A neighbor followed my wife into the neighborhood a few nights ago. Actually he was driving a car following her car as she drove into the neighborhood. He saw that some of her lights were out and should be replaced.
My son pointed out that unless you have someone walk around your car regularly while you signal and tap the brake, you never really know what lights are working.
So Phillip and I did a light check on each of the cars and made a list. I took the list to — and got $28 worth of bulbs. Then I spent the afternoon replacing bulbs.
First the Buick – The Buick has a lighted trim strip in the back. What appeared to be 1 light out on the left was actually 3 – 2 bulbs on the left and one on the right. The bulbs are inside an assembly that is held on with 6 wing nuts. These nuts are a neat design that you can use a socket wrench on with an electric screw driver but you can get them off by hand. This job would have been straight forward except for the broken bulb that crunched when I tried to turn it. Careful work with a soft-jaw plier did the trick. The other bulb was one of two high brake lights. These are easy to reach from inside the trunk.
Then the Cavalier – Two high brake lights out. Again easy to reach. The right turn signal light requires removal of the entire headlight assembly. Remove the bulb holder, change the bulb, and put it all back.

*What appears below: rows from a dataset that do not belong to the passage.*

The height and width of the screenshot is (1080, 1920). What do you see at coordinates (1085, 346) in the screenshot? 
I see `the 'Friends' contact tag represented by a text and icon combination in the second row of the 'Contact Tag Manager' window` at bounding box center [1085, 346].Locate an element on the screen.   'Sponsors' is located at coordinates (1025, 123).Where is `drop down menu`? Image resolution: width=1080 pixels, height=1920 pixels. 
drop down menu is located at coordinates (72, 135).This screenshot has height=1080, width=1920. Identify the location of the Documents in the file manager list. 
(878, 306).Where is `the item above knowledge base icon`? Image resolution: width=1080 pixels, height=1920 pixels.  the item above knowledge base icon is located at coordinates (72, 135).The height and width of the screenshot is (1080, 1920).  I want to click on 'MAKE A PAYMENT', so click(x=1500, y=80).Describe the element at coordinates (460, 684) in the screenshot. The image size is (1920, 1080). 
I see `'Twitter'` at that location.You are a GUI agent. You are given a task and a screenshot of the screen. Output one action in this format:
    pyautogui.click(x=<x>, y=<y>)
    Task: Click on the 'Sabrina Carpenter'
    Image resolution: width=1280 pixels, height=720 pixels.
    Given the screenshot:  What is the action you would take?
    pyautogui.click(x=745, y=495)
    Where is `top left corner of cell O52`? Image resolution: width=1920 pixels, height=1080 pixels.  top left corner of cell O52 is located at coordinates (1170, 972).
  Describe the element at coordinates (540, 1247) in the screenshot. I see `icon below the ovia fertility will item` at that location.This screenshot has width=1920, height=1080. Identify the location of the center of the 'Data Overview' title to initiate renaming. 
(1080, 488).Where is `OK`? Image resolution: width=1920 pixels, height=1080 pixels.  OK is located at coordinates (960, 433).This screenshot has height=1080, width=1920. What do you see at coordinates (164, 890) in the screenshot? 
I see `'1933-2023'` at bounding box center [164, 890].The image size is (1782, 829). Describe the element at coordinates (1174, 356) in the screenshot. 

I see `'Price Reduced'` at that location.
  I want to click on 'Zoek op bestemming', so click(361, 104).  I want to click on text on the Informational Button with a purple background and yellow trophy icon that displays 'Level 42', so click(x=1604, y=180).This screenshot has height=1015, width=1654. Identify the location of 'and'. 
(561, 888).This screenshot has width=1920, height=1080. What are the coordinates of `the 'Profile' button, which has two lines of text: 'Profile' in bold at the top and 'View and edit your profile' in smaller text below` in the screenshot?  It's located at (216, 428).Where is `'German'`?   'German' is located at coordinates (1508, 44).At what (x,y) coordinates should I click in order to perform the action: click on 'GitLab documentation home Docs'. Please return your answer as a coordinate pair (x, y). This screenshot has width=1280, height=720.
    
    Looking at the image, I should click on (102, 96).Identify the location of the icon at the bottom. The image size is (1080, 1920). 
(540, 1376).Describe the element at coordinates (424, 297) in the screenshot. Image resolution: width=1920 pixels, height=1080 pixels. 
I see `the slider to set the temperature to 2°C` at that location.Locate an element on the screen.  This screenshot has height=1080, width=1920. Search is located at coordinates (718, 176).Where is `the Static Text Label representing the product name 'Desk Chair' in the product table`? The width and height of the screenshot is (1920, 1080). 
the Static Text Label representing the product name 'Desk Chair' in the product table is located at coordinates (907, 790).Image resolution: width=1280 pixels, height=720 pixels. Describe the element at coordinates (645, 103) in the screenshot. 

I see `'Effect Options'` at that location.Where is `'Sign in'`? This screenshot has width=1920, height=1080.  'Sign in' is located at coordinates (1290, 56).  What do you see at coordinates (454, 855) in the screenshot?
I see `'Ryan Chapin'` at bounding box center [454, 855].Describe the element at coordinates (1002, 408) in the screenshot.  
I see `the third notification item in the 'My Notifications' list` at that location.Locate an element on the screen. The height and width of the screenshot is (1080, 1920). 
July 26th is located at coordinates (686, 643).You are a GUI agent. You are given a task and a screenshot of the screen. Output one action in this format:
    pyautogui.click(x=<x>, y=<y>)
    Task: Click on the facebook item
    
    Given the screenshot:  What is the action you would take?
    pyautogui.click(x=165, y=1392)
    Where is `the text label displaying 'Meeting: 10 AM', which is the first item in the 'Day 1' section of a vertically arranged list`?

Then my Olds Cutlass Cruiser – The problem here is that the dashboard light was out on the left side. This kept the engine temp gauge in the dark. I am a bit paranoid about the engine temp since a bit of overheat cost be about $1200 a couple of years ago. Getting at the bulbs requires removing all of the dashboard trim (6 screws), the instrument cluster (4 screws) only to find that the bulbs that the store computer called out were just the bulb. For the dashboard, you need a special assembly of the bulb and its mounting plate. I re-arranged the bulbs so now the dark part of the dashboard is from 60-120 MPH. Not a part of the speedometer that I use a lot.